Rewrite the stretch from the line containing "Given: Click Andres Hevia's avatar picture" through the end of the rows, changing "button" to "control" and leaving everything else unchanged.

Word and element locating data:
---

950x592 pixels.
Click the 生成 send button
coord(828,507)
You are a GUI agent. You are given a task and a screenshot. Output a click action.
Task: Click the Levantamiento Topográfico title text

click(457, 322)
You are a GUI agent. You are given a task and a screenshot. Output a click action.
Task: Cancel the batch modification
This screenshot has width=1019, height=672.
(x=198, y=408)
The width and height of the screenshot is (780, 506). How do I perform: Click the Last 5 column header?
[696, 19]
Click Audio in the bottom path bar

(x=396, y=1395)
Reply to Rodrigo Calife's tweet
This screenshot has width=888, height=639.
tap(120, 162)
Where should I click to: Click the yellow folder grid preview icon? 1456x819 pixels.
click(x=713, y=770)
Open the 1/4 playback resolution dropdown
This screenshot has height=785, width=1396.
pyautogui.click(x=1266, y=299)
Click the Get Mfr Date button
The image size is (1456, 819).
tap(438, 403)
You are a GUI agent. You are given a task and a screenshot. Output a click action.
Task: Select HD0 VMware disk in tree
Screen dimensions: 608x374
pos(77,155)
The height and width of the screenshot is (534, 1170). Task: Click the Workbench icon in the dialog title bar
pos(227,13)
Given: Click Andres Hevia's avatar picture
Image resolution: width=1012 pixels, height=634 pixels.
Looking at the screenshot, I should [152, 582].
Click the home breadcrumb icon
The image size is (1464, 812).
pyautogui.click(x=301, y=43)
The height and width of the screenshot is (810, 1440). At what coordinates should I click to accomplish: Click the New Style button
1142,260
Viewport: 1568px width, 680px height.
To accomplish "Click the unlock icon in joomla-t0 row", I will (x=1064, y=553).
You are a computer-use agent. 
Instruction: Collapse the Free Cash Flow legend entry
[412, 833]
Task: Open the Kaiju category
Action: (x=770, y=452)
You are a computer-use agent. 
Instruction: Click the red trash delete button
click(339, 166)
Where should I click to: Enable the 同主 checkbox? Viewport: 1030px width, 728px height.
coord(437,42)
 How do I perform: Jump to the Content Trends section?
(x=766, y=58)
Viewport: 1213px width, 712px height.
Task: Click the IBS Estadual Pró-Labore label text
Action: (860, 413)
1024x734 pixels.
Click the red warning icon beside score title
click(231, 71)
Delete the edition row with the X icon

---

*In response:*
Given: Click Andres Hevia's avatar picture
Image resolution: width=1012 pixels, height=634 pixels.
Looking at the screenshot, I should [152, 582].
Click the home breadcrumb icon
The image size is (1464, 812).
pyautogui.click(x=301, y=43)
The height and width of the screenshot is (810, 1440). At what coordinates should I click to accomplish: Click the New Style control
1142,260
Viewport: 1568px width, 680px height.
To accomplish "Click the unlock icon in joomla-t0 row", I will (x=1064, y=553).
You are a computer-use agent. 
Instruction: Collapse the Free Cash Flow legend entry
[412, 833]
Task: Open the Kaiju category
Action: (x=770, y=452)
You are a computer-use agent. 
Instruction: Click the red trash delete control
click(339, 166)
Where should I click to: Enable the 同主 checkbox? Viewport: 1030px width, 728px height.
coord(437,42)
 How do I perform: Jump to the Content Trends section?
(x=766, y=58)
Viewport: 1213px width, 712px height.
Task: Click the IBS Estadual Pró-Labore label text
Action: (860, 413)
1024x734 pixels.
Click the red warning icon beside score title
click(231, 71)
Delete the edition row with the X icon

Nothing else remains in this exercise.